Limit Theorems and Quantitative Statistical Stability for the Equilibrium States of Piecewise Partially Hyperbolic Maps

TL;DR

This paper develops a novel functional-analytic approach to establish limit theorems and statistical stability for a broad class of piecewise partially hyperbolic maps, including systems with singularities and non-invertibility.

Contribution

It introduces a flexible framework that avoids classical compactness assumptions, enabling explicit convergence rates and applicability to complex dynamical systems.

Findings

Proves exponential decay of correlations.

Establishes Central Limit Theorem for H"older observables.

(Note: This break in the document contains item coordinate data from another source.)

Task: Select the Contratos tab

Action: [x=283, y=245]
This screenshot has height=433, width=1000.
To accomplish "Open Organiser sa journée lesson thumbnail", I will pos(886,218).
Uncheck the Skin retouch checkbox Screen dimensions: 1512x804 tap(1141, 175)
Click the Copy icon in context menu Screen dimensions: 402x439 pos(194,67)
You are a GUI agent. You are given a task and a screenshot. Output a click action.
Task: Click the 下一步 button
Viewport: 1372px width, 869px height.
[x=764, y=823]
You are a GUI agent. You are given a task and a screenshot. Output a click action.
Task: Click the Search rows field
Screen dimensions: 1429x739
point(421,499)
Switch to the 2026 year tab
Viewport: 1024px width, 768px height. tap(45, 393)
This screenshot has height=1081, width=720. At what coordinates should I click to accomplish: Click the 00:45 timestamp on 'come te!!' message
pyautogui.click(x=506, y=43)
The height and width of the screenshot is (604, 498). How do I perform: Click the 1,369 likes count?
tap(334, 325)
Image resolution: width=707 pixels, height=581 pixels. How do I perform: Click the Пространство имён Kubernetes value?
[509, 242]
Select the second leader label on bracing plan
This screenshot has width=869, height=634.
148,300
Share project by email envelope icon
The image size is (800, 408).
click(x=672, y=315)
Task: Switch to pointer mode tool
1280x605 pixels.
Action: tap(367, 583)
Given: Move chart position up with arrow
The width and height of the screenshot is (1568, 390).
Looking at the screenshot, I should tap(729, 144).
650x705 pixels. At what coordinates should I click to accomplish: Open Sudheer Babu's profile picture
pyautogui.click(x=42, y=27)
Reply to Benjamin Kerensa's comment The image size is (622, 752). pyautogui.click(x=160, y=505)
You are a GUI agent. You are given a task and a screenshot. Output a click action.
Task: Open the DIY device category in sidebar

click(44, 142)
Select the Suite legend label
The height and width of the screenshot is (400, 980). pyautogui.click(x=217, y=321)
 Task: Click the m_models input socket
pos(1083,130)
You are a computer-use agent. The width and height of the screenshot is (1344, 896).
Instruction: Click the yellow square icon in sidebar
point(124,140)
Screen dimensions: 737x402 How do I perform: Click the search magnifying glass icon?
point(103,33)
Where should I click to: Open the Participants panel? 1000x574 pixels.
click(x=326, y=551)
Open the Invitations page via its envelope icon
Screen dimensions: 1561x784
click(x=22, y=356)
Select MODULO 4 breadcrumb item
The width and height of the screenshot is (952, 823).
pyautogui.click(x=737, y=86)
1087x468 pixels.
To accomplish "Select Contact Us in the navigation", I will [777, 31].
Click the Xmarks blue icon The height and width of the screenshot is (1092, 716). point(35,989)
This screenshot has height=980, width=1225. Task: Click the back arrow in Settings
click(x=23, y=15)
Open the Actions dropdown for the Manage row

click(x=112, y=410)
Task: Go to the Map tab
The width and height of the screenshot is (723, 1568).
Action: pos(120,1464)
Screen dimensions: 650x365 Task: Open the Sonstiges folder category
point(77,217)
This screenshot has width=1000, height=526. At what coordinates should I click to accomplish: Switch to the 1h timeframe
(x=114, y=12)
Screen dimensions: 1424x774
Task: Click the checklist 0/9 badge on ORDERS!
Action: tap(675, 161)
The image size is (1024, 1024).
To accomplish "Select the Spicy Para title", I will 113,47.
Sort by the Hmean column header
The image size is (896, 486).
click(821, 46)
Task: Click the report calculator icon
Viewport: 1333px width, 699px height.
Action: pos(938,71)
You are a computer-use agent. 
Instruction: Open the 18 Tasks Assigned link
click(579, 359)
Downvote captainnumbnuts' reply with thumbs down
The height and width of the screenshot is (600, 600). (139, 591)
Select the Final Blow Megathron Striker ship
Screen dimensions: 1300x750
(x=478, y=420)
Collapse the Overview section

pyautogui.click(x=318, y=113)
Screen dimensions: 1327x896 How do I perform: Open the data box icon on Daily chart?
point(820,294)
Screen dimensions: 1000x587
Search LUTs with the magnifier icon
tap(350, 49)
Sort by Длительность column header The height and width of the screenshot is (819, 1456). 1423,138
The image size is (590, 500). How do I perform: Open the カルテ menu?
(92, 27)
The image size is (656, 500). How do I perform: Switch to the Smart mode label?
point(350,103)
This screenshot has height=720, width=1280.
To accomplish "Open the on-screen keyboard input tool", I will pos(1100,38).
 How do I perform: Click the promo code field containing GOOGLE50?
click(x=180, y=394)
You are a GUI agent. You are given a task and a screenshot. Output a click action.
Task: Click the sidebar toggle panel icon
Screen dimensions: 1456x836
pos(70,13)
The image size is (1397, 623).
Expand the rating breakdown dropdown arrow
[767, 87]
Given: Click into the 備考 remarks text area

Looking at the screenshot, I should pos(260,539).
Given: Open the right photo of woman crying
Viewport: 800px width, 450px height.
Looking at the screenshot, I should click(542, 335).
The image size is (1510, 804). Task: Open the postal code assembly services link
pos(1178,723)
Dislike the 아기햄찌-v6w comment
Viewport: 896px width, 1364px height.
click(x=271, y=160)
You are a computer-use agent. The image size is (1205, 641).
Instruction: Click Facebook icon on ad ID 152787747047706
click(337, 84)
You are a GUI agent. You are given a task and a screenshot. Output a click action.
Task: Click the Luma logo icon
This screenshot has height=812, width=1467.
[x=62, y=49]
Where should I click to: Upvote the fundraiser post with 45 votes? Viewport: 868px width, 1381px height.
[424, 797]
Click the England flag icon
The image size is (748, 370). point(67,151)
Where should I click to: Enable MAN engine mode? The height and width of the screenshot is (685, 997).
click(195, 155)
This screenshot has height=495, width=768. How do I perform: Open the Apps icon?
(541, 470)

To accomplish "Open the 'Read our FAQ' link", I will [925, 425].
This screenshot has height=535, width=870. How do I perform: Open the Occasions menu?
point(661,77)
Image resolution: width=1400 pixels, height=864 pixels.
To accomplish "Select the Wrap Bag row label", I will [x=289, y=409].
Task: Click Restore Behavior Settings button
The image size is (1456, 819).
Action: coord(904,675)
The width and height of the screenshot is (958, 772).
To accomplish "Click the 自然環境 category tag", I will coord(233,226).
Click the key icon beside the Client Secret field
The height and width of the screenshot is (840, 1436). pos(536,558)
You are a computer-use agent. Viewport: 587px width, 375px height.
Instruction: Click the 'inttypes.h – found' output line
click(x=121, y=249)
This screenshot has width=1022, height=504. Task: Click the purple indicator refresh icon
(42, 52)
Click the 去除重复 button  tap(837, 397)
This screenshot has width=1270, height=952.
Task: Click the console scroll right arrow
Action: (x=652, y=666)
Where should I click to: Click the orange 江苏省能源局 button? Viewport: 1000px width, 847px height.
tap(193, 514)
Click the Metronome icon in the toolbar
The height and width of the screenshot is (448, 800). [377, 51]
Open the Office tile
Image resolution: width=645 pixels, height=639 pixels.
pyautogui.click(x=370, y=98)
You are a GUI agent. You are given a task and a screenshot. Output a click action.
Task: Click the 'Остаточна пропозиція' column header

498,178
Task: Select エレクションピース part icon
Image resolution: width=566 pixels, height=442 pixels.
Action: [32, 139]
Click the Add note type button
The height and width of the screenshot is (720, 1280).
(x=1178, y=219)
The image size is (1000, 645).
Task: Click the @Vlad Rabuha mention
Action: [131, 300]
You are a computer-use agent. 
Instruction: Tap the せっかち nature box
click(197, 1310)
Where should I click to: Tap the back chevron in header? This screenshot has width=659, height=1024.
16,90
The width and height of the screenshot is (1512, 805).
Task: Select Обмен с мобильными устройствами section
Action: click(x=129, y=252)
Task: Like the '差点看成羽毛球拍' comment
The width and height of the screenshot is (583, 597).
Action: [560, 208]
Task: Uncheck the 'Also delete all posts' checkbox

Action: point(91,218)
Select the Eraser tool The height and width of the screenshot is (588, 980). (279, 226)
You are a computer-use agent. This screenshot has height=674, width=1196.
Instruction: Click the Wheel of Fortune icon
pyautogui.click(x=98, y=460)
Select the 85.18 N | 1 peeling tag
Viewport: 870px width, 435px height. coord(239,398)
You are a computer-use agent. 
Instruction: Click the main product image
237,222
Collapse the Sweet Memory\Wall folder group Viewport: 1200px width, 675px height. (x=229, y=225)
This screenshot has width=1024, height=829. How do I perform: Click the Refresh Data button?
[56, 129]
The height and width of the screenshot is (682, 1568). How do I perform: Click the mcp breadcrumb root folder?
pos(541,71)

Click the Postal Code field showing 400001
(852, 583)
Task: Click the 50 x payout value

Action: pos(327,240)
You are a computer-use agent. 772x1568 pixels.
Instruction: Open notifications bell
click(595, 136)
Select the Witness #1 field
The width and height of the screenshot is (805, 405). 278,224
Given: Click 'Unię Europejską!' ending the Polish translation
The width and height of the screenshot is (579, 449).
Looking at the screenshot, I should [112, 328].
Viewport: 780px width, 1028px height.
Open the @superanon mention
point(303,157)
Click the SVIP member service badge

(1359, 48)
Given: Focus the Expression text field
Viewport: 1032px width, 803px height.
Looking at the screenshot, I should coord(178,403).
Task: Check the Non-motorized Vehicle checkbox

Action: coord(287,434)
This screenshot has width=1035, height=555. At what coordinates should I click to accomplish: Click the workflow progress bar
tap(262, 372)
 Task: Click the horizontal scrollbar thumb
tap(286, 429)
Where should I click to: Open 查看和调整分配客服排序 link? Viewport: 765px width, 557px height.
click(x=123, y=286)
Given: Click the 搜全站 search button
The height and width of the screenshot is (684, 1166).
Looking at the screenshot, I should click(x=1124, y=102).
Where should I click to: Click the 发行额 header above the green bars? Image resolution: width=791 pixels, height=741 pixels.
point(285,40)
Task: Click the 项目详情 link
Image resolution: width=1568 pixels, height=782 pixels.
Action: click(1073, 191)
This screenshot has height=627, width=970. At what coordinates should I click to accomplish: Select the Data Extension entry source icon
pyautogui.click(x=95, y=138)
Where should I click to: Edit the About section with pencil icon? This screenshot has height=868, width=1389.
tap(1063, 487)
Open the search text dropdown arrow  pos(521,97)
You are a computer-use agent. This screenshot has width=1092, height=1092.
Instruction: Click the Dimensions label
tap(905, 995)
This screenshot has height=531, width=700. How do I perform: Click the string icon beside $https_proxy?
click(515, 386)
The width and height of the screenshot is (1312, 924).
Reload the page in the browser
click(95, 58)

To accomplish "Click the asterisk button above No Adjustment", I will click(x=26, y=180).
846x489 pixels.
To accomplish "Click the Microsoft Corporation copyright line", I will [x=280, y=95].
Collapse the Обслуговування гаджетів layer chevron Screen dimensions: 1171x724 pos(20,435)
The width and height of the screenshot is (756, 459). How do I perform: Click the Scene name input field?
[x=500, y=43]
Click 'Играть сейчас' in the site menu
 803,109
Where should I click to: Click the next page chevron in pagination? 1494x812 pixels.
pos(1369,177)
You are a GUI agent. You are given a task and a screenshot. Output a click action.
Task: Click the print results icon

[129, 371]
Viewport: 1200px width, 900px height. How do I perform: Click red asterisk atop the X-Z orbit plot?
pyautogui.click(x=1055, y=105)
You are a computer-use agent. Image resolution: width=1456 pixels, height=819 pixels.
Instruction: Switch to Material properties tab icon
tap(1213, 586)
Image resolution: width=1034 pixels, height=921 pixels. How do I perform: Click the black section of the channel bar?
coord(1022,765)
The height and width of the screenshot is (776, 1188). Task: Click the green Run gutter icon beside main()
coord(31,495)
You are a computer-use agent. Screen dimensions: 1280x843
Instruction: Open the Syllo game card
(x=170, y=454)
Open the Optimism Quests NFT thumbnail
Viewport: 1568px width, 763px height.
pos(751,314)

Provides explicit rates of statistical stability.

Abstract

This paper establishes limit theorems and quantitative statistical stability for a class of piecewise partially hyperbolic maps that are not necessarily continuous nor locally invertible. By employing a flexible functional-analytic framework that bypasses the classical requirement of compact embeddings between Banach spaces, we obtain explicit rates of convergence for the variation of equilibrium states under perturbations. Furthermore, we prove the exponential decay of correlations and the Central Limit Theorem for H\"older observables. A key feature of our approach is its applicability to systems where traditional spectral gap techniques fail due to the presence of singularities and the lack of invertibility. We provide several examples illustrating the scope of our results, including partially hyperbolic attractors over horseshoes, non-invertible dynamics semi-conjugated to Manneville--Pomeau maps, and fat solenoidal attractors.